Boy, Snow, Bird

Boy Snow BirdBoy, Snow, Bird by Helen Oyeyemi (Website)

Genre: literary fiction/ magical realism

Setting: Flax Hill, CT (fictional)

I read it as a: paperback

Source: my own collection

Length: 308 pp

Published by: Riverhead Books (27 Aug 2013)

Her Grace’s rating: 2.5 out of 5 stars

 

**Major spoilers below**

In mid-century Massachusetts, Boy Novak marries Arturo Whitman, a widower with a young daughter, Snow. Eventually, Boy has a daughter of her own, which is when it becomes clear that Arturo and Snow are light-skinned Blacks and they are ‘passing’ as white. 

Boy, Snow, Bird is touted as a Snow White retelling, but if that is true, I fucking missed the point. Yes, there was a bit of an obsession with mirrors throughout and a sense of competitiveness about ‘who is the fairest’ between Boy and Snow. Beyond that, I guess I missed the similarities to the fairy tale. This isn’t a real problem for me because I generally felt this novel was more a discussion on race relations and racism than anything else. 

I thought the first part of the book worked well, told from Boy’s point of view. She was raised in an abusive household by a single father and traumatized by his penchant for rat catching. When she turns 20, Boy flees from her father’s home in NYC to the small town of Flax Hill, MA, outside Boston. There, she begins her new life, finds new friends, and marries Arturo. She feels there is something weird or not trustworthy about Snow, which is about all I could suss out regarding the Snow White plot. The ‘evil stepmother’ sends away the child everyone loves and fawns over. This confused me because I wanted to know why Arturo didn’t object to his new wife sending his first daughter away. As a parent, I would never stand for someone wanting to send my kid somewhere else. 

The second part was from Bird’s POV. This didn’t work as well, partly because of the epistolary element. Why not just give Snow her own section if you want her voice to be heard? Also, this was the section that seemed to have the most magical realism, such as how Bird says she doesn’t always appear in mirrors. These elements were later dropped entirely in the third part and we never got a resolution to them. 

In the third part, which goes back to Boy’s POV, the novel just loses the plot. There is a lot of discovery and revelation but it felt contrived and not that connected to the story. It is here where it becomes the most apparent that the characters are also really flat and have been throughout. It was in this last part, about 25 or so pages from the end, where Boy learns that her father, Frank, was actually her mother. Frank had been Frances and she was a lesbian, but began living as a man after she was sexually assaulted in grad school. There was a really gross implication that transpeople become trans because of sexual assault and that they then proceed to become abusive sociopaths. Um, no. Just no. I am sure that’s not what Oyeyemi meant to imply, but the message is there nonetheless. I know that there are plenty of examples of people, especially women, living as men in the earlier parts of the 20th century (for example, Trenton Makes) and passing as men, similar to how some Black people passed as white. However, WHY? Why was the transgender thing even here? I don’t  understand what it was supposed to add to the story; the story wouldn’t have changed one bit if Frank really was Boy’s father and her mother really had died in childbirth. Unless it is just to highlight to Boy that Arturo and Snow passing as white shouldn’t be the shock it was since her own mother had passed as something she wasn’t for Boy’s whole life, whether she knew it or not. 

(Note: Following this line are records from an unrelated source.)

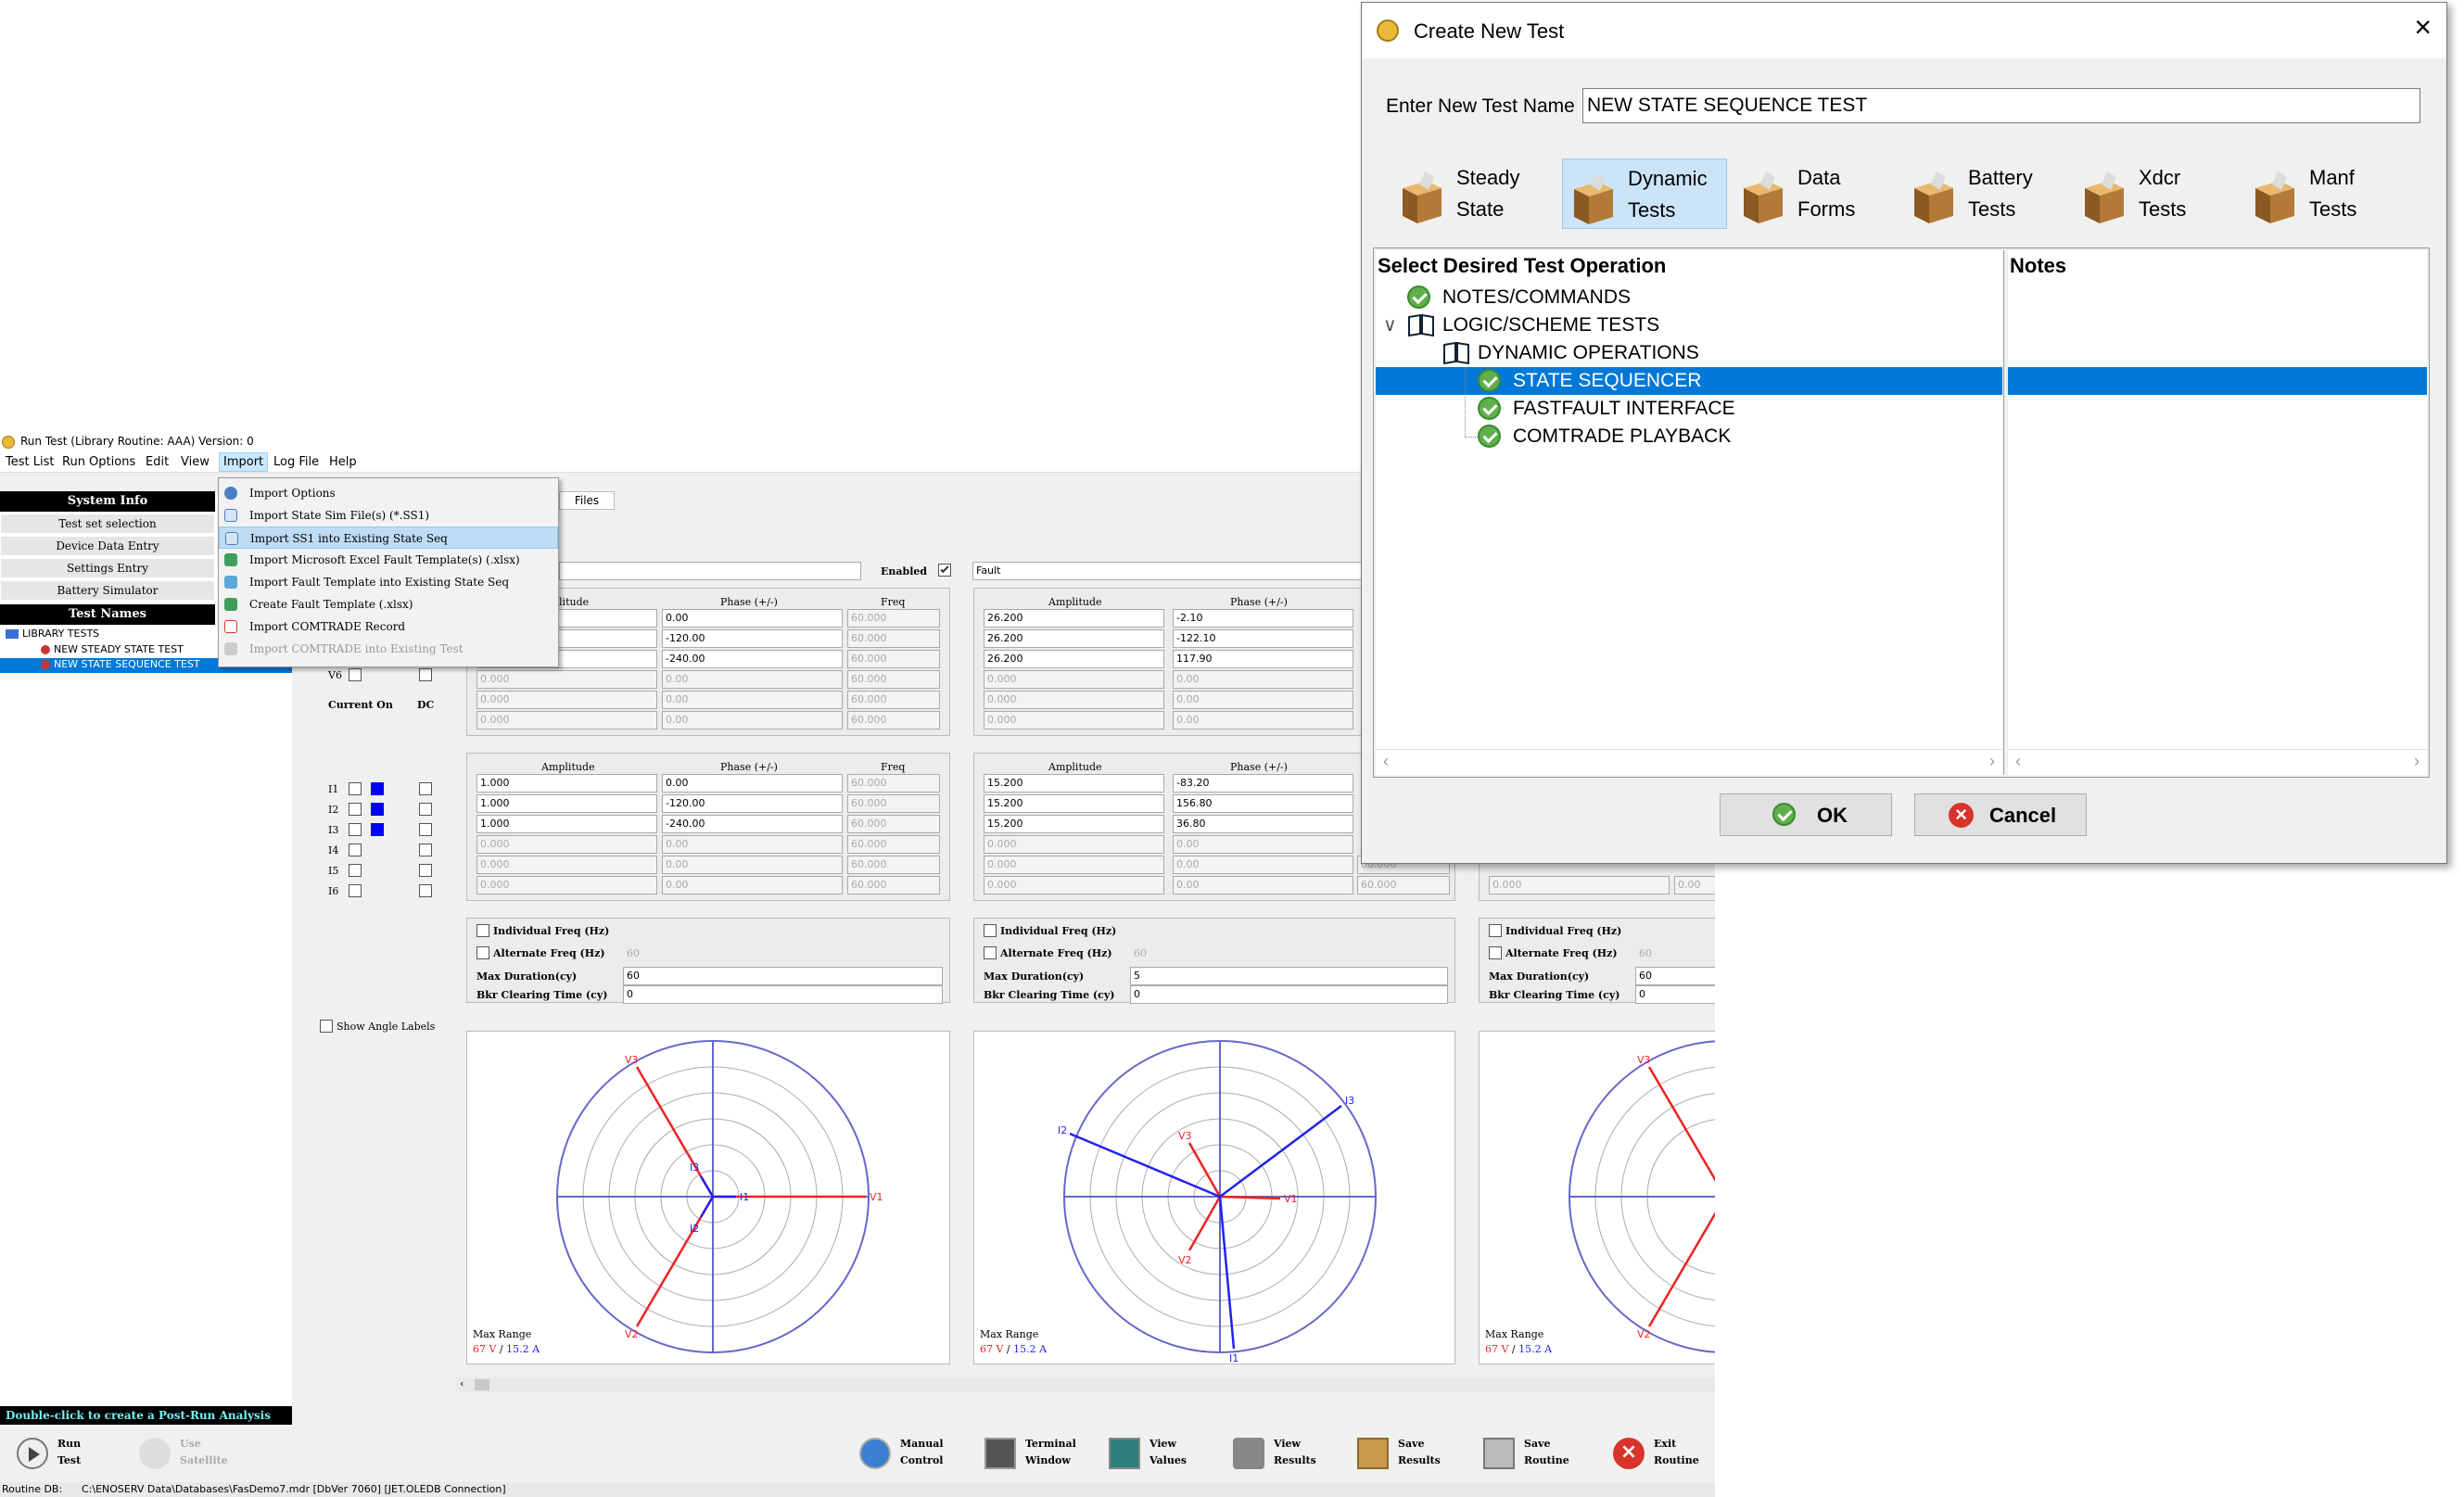 The width and height of the screenshot is (2464, 1497). I want to click on s3-i6-amp: 0.000, so click(1579, 885).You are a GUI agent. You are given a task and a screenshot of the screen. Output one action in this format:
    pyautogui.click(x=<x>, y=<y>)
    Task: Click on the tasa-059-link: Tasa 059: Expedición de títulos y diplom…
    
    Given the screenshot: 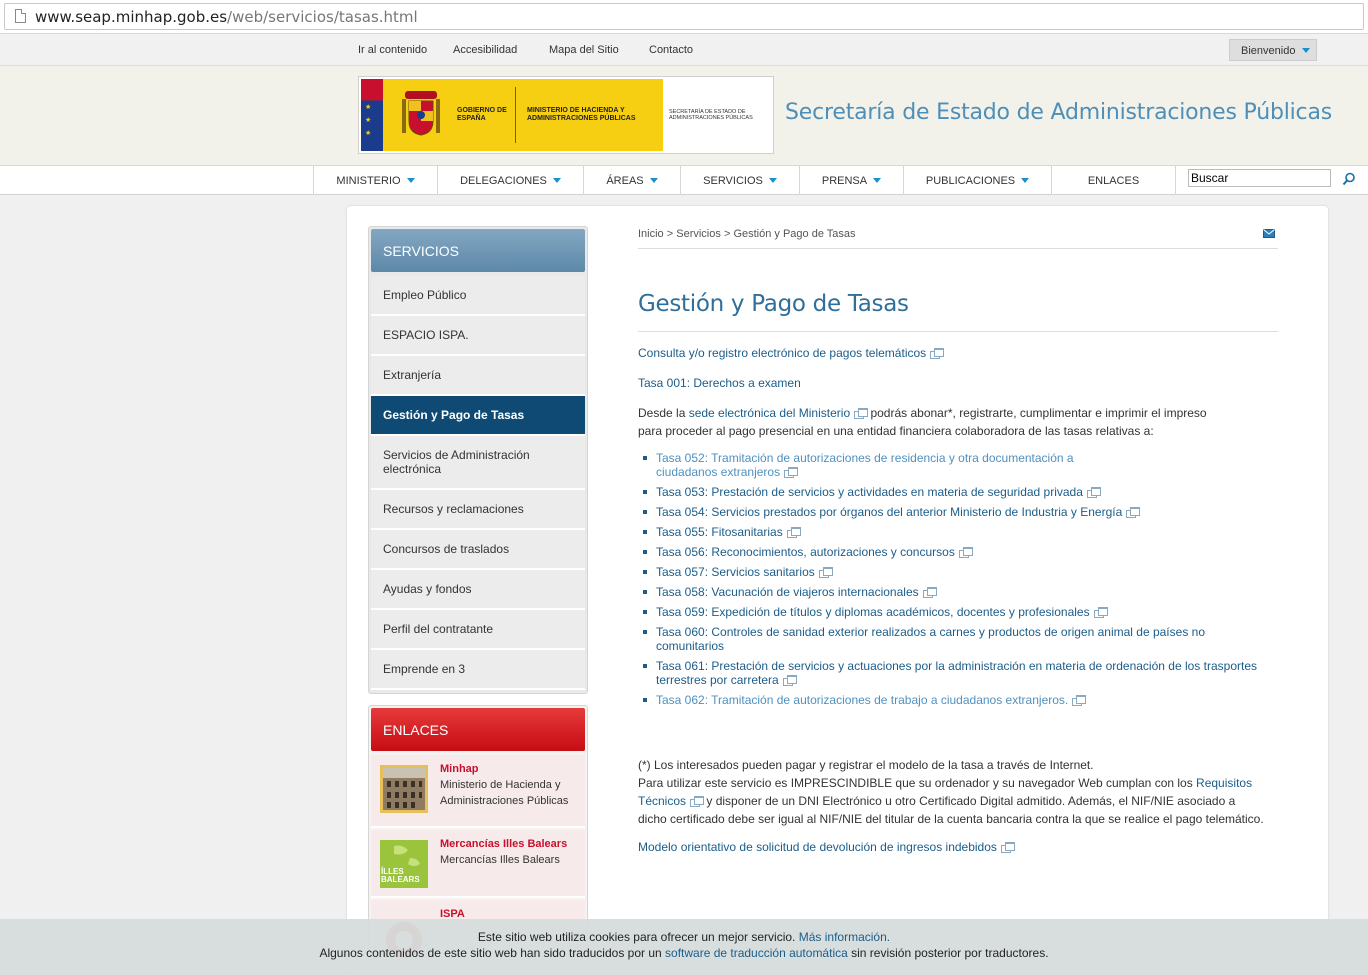 What is the action you would take?
    pyautogui.click(x=962, y=612)
     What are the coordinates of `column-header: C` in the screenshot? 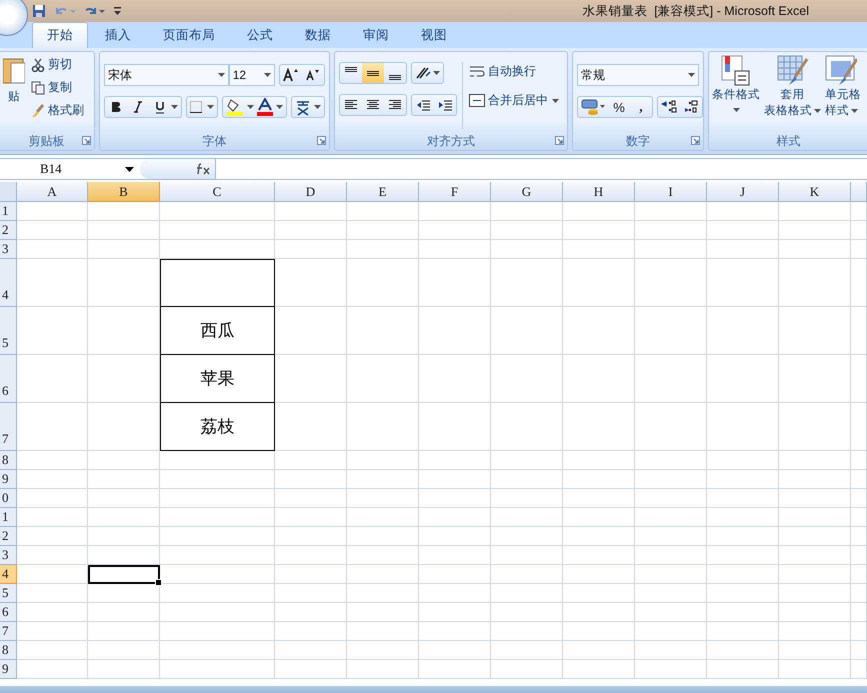 It's located at (218, 192).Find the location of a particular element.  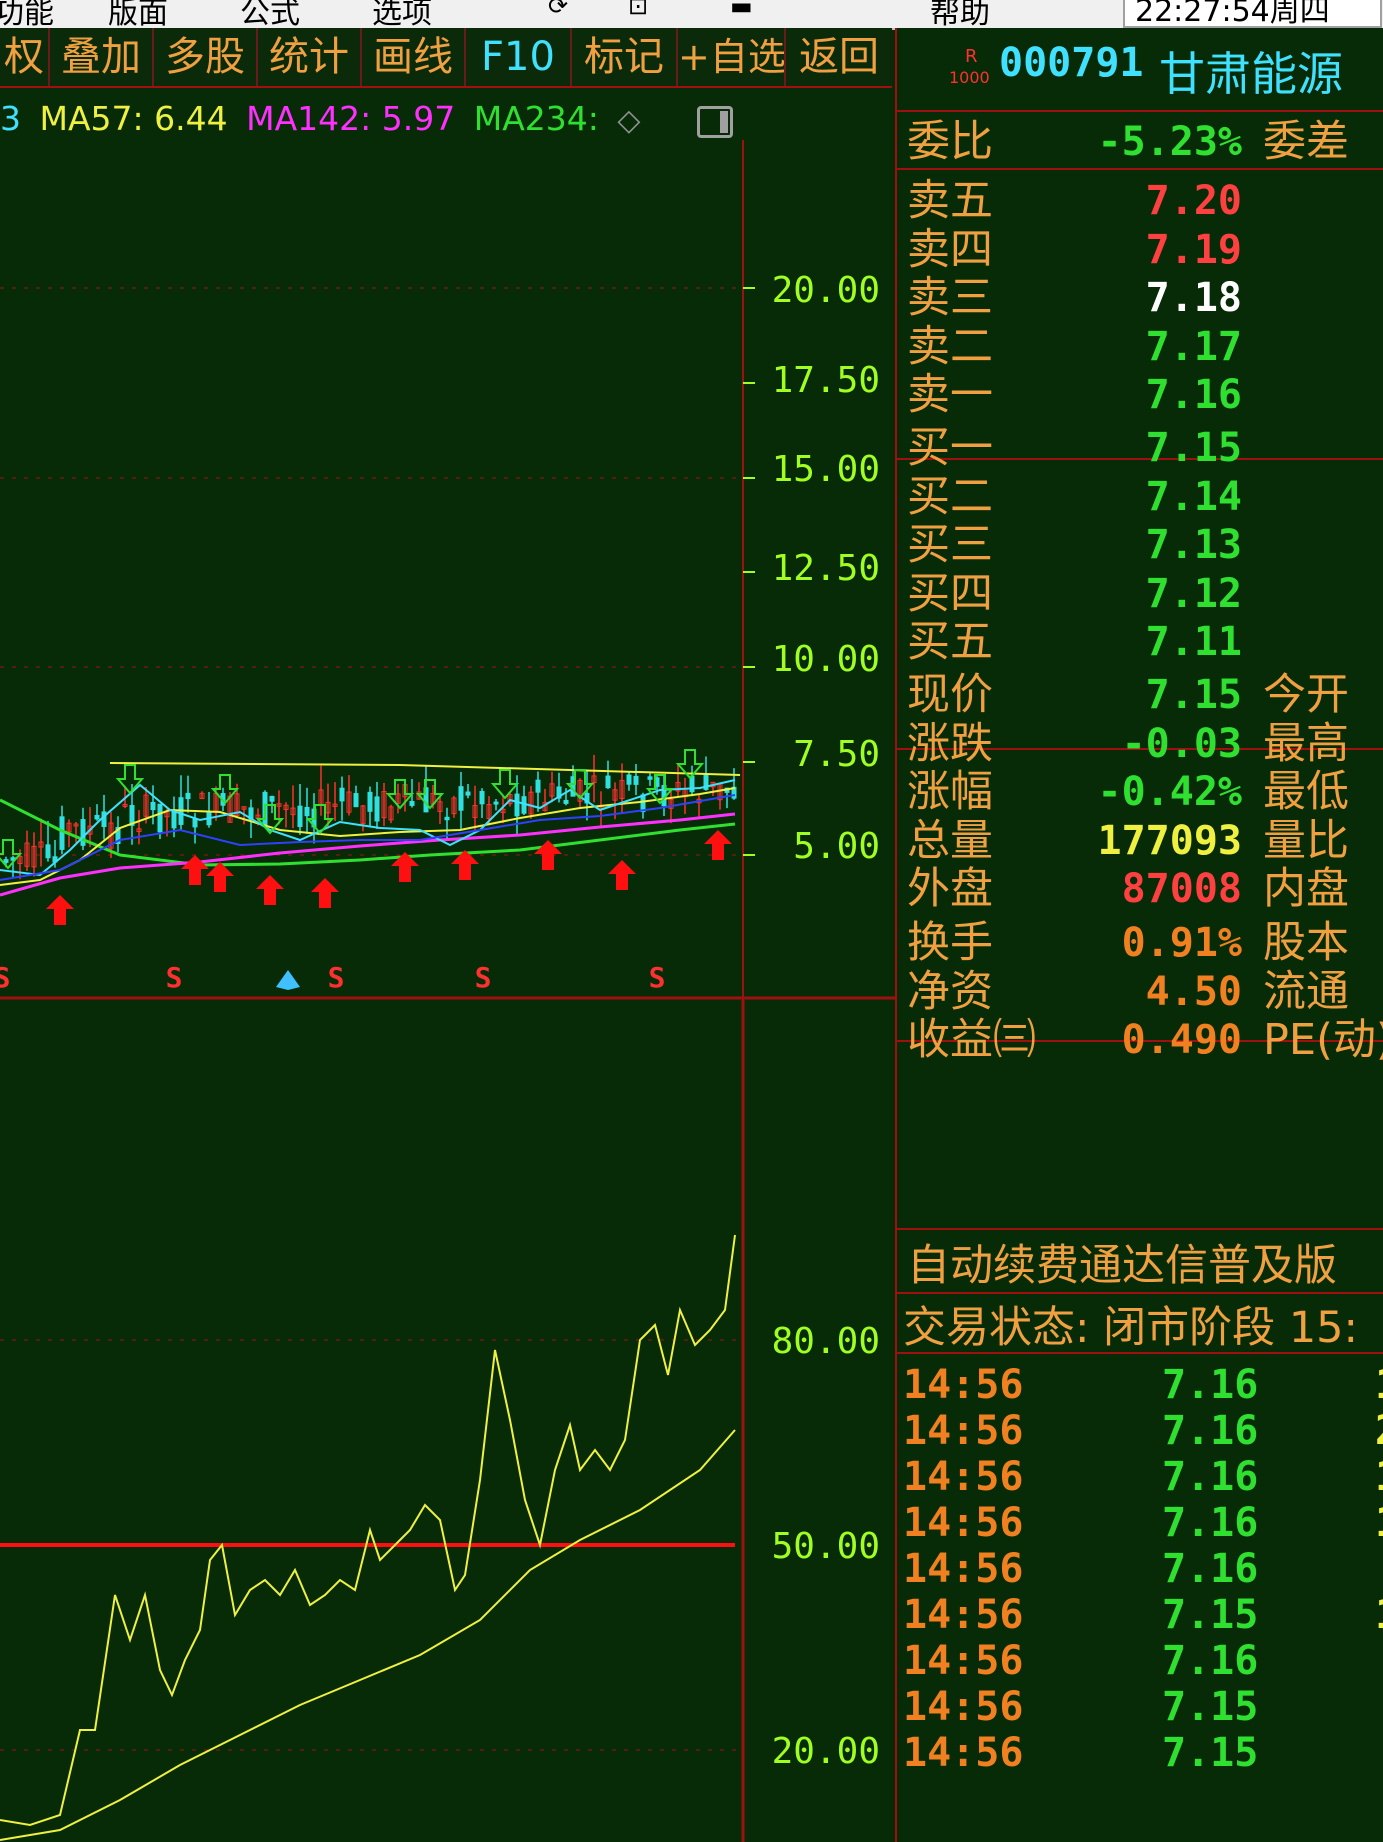

clock-text: 22:27:54周四 is located at coordinates (1232, 14).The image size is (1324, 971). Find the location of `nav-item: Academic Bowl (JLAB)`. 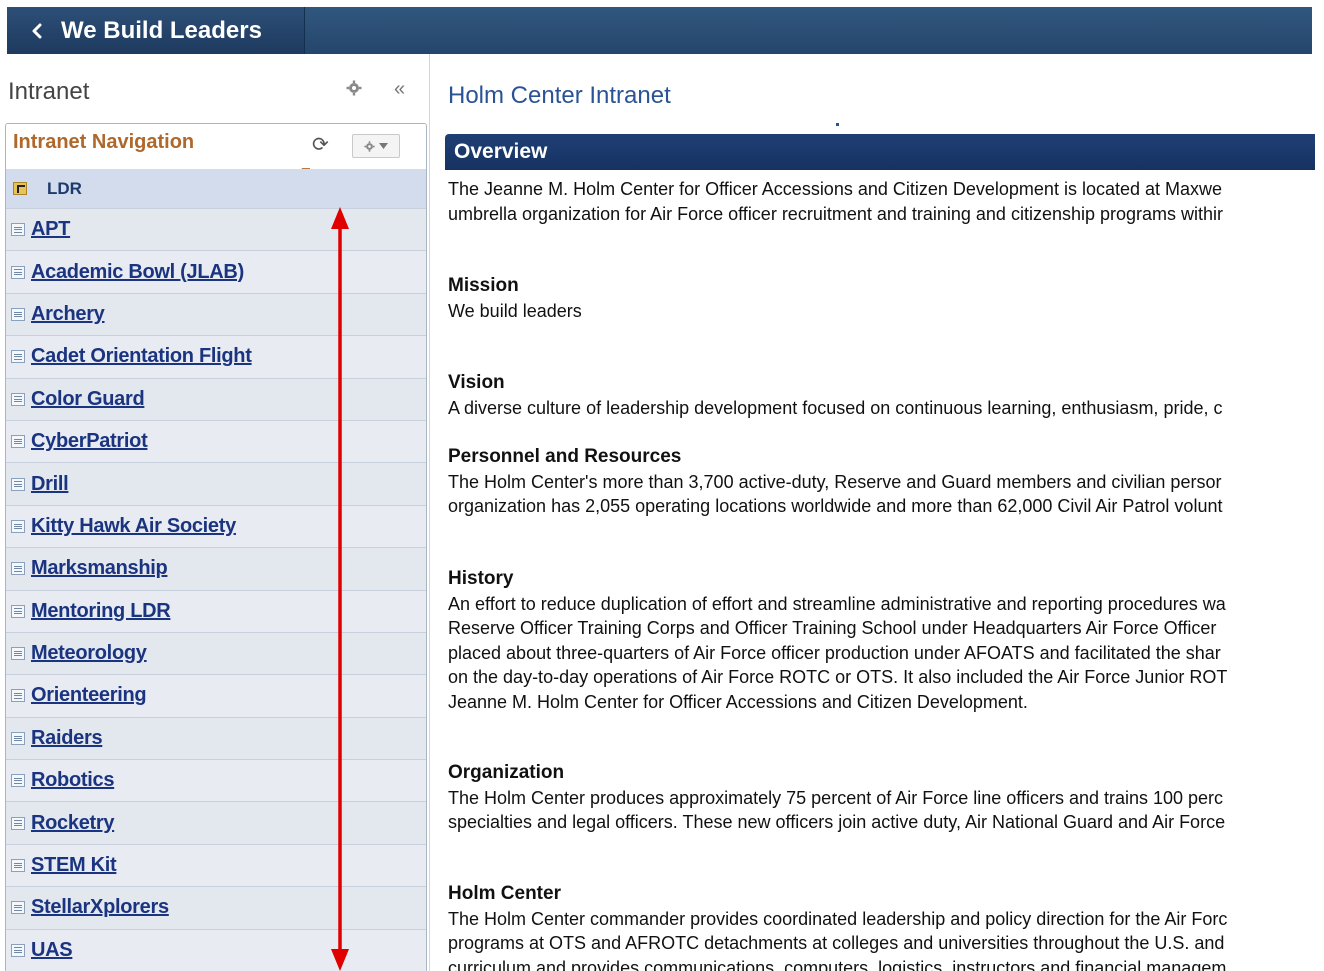

nav-item: Academic Bowl (JLAB) is located at coordinates (216, 272).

This was the first novel by Helen Oyeyemi that I’ve read and I do plan to read more by her. I liked her writing and the hidden bits of humor. Some of it was pure poetry on the page. I just didn’t care for this story or the way she handled trans issues. 

Favorite part/ lines:

  • The first coffee of the morning is never, ever, ready quickly enough. You die before it’s ready and then your ghost pours the resurrection potion out of the moka pot.
  • For reasons of my own I take note of the way people act when they’re around mirrors.
  • The general advice is always be yourself, be yourself, which only makes sense if you haven’t got an attitude problem.
  • If you wish to be truly free, you must love no one.
  • I told her that magic spells only work until the person under the spell is really and honestly tired of it. It ends when continuing becomes simply too ghastly a prospect.
  • She was only fifteen. At that age embarrassment is something you can actually die of.
  • People underestimate the freckled.
  • I’d have liked for him to say my name again, though. You know how it is when someone says your name really well, like it means something that makes the world a better place.
  • Nobody ever warned me about mirrors, so for many years I was fond of them, and believed them to be trustworthy. I’d hide myself away in them, setting two mirrors to face each other so that when I stood between them I was infinitely reflected in either direction. Many, many me’s. When I stood on tiptoe, we all stood on tiptoe, trying to see the first of us, and the last. The effect was dizzying, a vast pulse, not quite alive, more like the working of an automaton.